** start **

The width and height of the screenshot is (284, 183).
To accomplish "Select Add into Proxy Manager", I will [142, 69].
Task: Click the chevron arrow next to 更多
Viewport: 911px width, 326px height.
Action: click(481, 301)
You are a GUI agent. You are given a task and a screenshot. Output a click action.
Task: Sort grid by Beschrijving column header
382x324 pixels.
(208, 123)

** end **

• [Your objective]
Swap each "screenshot" in the rows above for "image", keeping every other part of the rows the same.

• [Result]
The width and height of the image is (284, 183).
To accomplish "Select Add into Proxy Manager", I will [142, 69].
Task: Click the chevron arrow next to 更多
Viewport: 911px width, 326px height.
Action: click(481, 301)
You are a GUI agent. You are given a task and a image. Output a click action.
Task: Sort grid by Beschrijving column header
382x324 pixels.
(208, 123)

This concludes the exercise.